* What the task asks *
Pick out and copy each line in the records below that contains the word "width".

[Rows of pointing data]
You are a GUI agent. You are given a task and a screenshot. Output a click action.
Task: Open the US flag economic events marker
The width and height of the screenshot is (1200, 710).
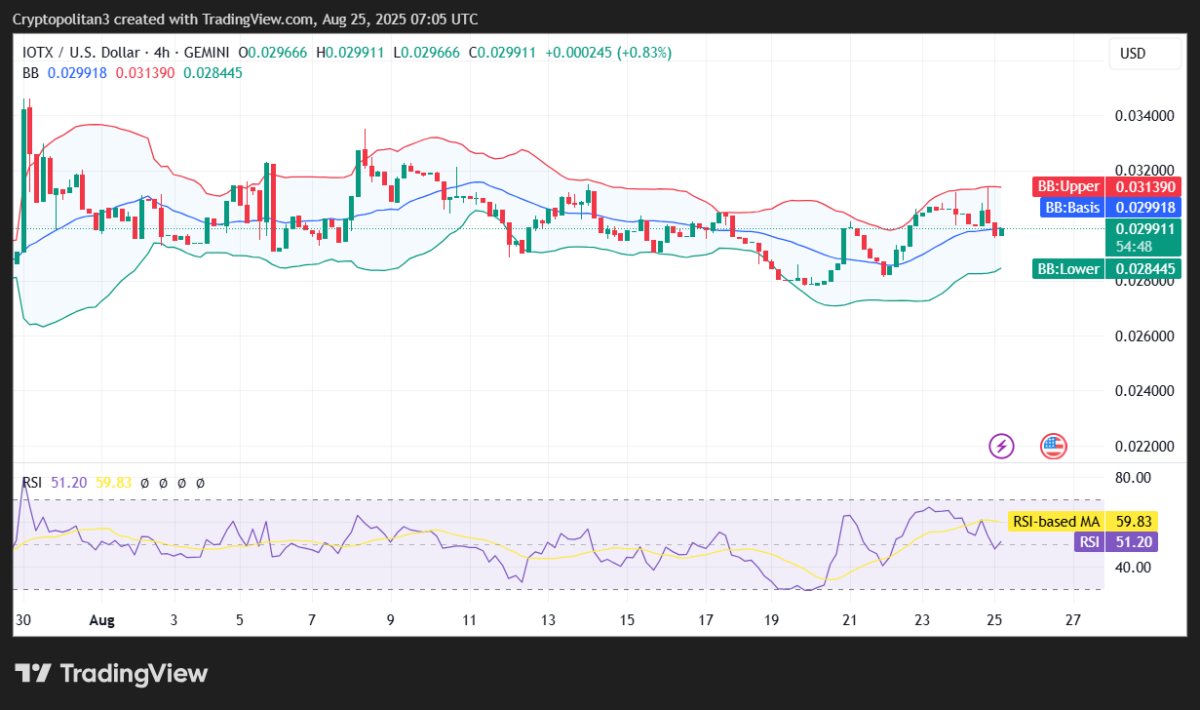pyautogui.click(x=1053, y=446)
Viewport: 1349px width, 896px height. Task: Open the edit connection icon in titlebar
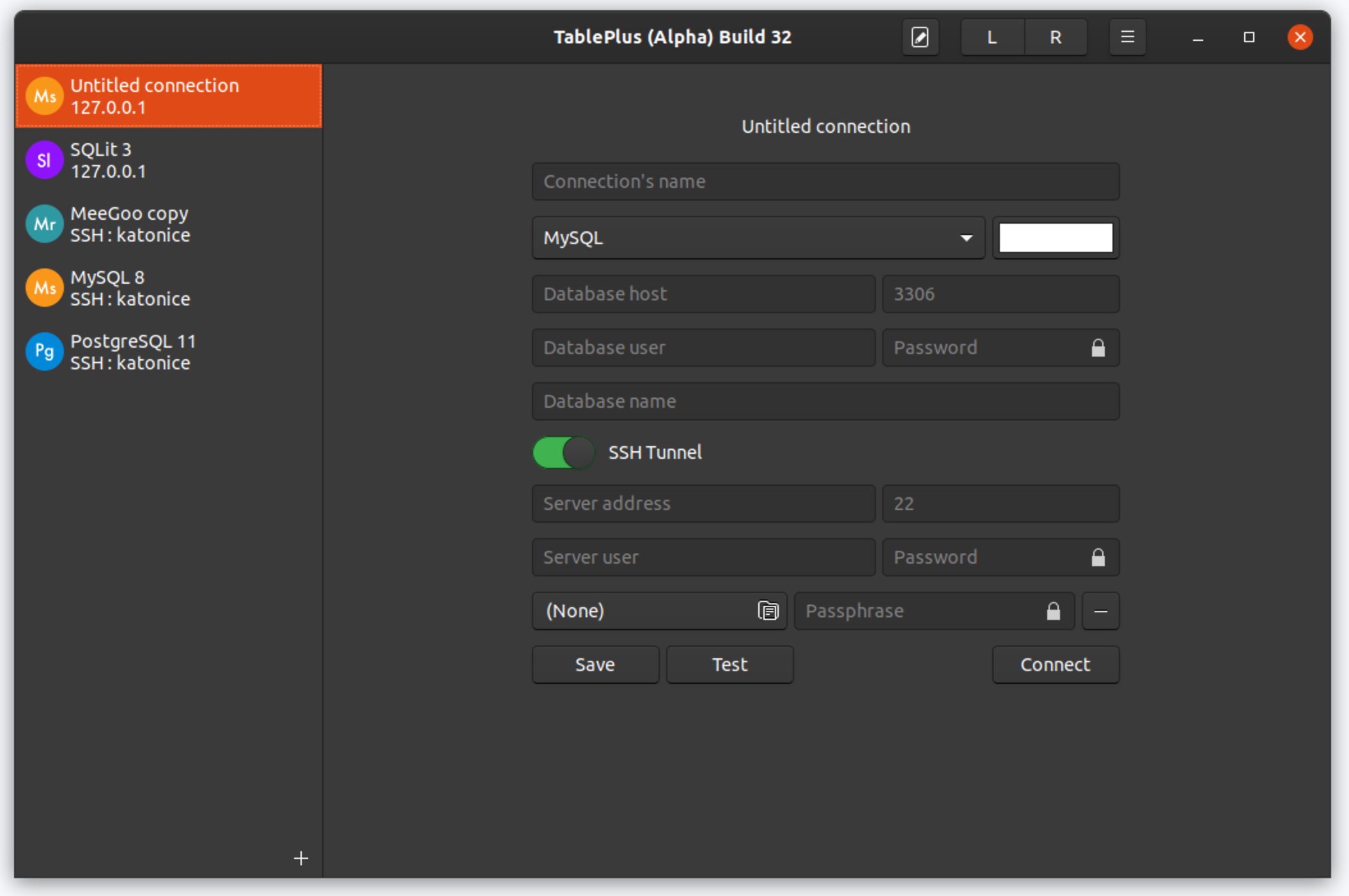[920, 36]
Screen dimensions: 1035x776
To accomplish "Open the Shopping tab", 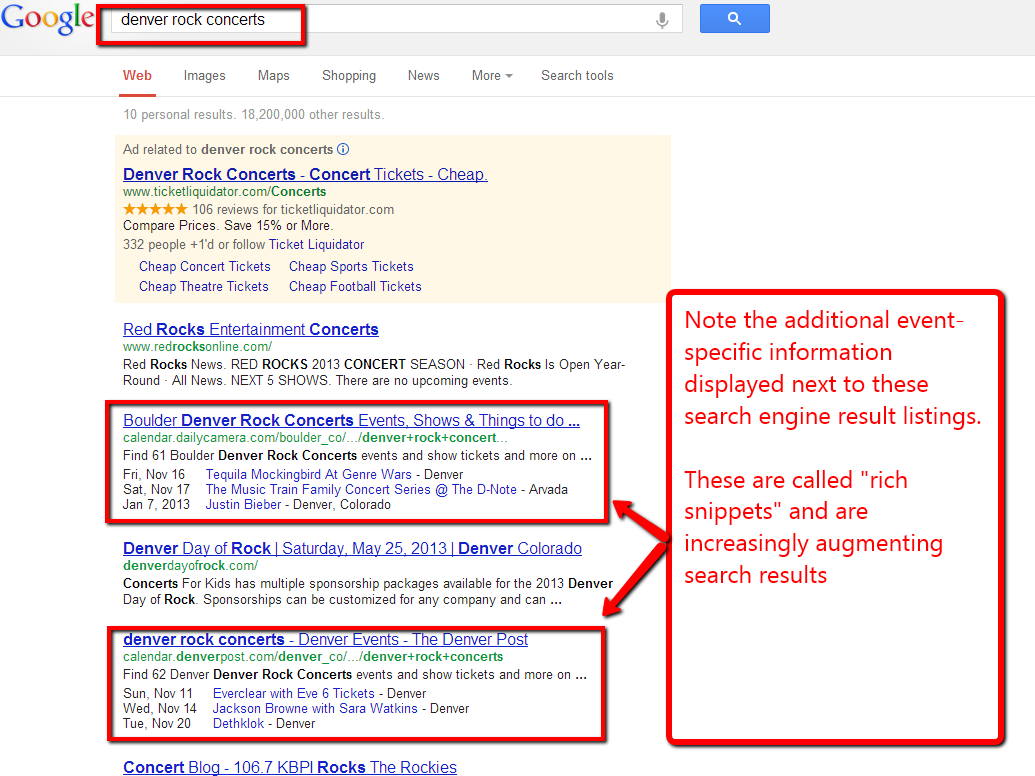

* Written response *
The width and height of the screenshot is (1200, 710).
Viewport: 1349px width, 896px height. Task: Open the edit connection icon in titlebar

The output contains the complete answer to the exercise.